-- REQUIREMENT --
Please copy exactly the lines that run from the start of the entries to the line containing "Task: Open the", inclusive.
= = = =
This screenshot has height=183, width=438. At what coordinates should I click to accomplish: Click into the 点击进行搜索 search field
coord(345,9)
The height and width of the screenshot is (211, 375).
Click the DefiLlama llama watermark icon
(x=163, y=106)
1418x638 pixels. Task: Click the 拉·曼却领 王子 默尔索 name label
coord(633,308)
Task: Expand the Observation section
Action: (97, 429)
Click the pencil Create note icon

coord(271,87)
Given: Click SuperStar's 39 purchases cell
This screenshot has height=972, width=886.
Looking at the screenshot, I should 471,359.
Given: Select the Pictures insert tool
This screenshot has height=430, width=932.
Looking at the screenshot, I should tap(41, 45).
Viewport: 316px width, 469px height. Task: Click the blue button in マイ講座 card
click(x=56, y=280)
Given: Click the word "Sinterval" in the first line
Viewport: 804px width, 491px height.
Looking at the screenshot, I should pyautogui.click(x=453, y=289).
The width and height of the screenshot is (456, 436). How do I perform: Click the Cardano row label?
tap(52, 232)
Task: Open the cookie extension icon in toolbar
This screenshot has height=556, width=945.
= = = =
-- RESULT OF THE EXERCISE --
This screenshot has height=183, width=438. At what coordinates should I click to accomplish: Click into the 点击进行搜索 search field
coord(345,9)
The height and width of the screenshot is (211, 375).
Click the DefiLlama llama watermark icon
(x=163, y=106)
1418x638 pixels. Task: Click the 拉·曼却领 王子 默尔索 name label
coord(633,308)
Task: Expand the Observation section
Action: (97, 429)
Click the pencil Create note icon

coord(271,87)
Given: Click SuperStar's 39 purchases cell
This screenshot has height=972, width=886.
Looking at the screenshot, I should 471,359.
Given: Select the Pictures insert tool
This screenshot has height=430, width=932.
Looking at the screenshot, I should tap(41, 45).
Viewport: 316px width, 469px height. Task: Click the blue button in マイ講座 card
click(x=56, y=280)
Given: Click the word "Sinterval" in the first line
Viewport: 804px width, 491px height.
Looking at the screenshot, I should pyautogui.click(x=453, y=289).
The width and height of the screenshot is (456, 436). How do I perform: Click the Cardano row label?
tap(52, 232)
Task: Open the cookie extension icon in toolbar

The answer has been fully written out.